== REQUIRED WORK ==
Rewrite every one of the items below, putting "What is the location of" wherever "Where is" occurs and leaving everything else unchanged.

------ SUPPLIED DATA ------

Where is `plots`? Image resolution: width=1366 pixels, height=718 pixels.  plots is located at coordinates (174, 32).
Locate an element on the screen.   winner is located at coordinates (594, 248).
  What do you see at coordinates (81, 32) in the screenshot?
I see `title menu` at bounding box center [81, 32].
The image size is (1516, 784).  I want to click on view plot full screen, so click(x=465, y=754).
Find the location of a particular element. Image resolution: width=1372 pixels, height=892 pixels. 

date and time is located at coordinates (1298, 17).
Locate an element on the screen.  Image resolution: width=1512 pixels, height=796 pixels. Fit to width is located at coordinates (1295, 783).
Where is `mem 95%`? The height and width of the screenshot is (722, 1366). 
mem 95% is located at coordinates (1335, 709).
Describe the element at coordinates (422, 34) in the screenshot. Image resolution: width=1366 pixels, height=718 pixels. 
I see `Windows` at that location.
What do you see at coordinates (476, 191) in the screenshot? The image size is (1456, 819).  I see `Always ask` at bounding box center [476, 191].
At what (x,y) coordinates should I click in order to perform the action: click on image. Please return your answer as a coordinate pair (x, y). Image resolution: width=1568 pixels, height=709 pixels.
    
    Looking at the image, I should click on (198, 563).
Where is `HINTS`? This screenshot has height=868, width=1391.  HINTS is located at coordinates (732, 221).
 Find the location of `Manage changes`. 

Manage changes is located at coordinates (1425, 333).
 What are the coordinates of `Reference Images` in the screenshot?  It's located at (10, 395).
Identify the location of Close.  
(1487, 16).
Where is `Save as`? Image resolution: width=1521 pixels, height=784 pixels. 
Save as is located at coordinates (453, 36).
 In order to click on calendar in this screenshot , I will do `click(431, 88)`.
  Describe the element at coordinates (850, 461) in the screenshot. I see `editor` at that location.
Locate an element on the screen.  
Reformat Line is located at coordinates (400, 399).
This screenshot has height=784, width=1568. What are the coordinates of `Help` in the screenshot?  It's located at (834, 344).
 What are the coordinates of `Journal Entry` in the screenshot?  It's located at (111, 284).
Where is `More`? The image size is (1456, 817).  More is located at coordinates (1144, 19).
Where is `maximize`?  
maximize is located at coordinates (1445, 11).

------

== SOLUTION ==
What is the location of `plots`? Image resolution: width=1366 pixels, height=718 pixels.  plots is located at coordinates (174, 32).
Locate an element on the screen.   winner is located at coordinates (594, 248).
  What do you see at coordinates (81, 32) in the screenshot?
I see `title menu` at bounding box center [81, 32].
The image size is (1516, 784).  I want to click on view plot full screen, so click(x=465, y=754).
Find the location of a particular element. Image resolution: width=1372 pixels, height=892 pixels. 

date and time is located at coordinates (1298, 17).
Locate an element on the screen.  Image resolution: width=1512 pixels, height=796 pixels. Fit to width is located at coordinates (1295, 783).
What is the location of `mem 95%`? The height and width of the screenshot is (722, 1366). 
mem 95% is located at coordinates (1335, 709).
Describe the element at coordinates (422, 34) in the screenshot. Image resolution: width=1366 pixels, height=718 pixels. 
I see `Windows` at that location.
What do you see at coordinates (476, 191) in the screenshot? The image size is (1456, 819).  I see `Always ask` at bounding box center [476, 191].
At what (x,y) coordinates should I click in order to perform the action: click on image. Please return your answer as a coordinate pair (x, y). Image resolution: width=1568 pixels, height=709 pixels.
    
    Looking at the image, I should click on (198, 563).
What is the location of `HINTS`? This screenshot has height=868, width=1391.  HINTS is located at coordinates (732, 221).
 Find the location of `Manage changes`. 

Manage changes is located at coordinates (1425, 333).
 What are the coordinates of `Reference Images` in the screenshot?  It's located at (10, 395).
Identify the location of Close.  
(1487, 16).
What is the location of `Save as`? Image resolution: width=1521 pixels, height=784 pixels. 
Save as is located at coordinates (453, 36).
 In order to click on calendar in this screenshot , I will do `click(431, 88)`.
  Describe the element at coordinates (850, 461) in the screenshot. I see `editor` at that location.
Locate an element on the screen.  
Reformat Line is located at coordinates (400, 399).
This screenshot has height=784, width=1568. What are the coordinates of `Help` in the screenshot?  It's located at (834, 344).
 What are the coordinates of `Journal Entry` in the screenshot?  It's located at (111, 284).
What is the location of `More`? The image size is (1456, 817).  More is located at coordinates (1144, 19).
What is the location of `maximize`?  
maximize is located at coordinates (1445, 11).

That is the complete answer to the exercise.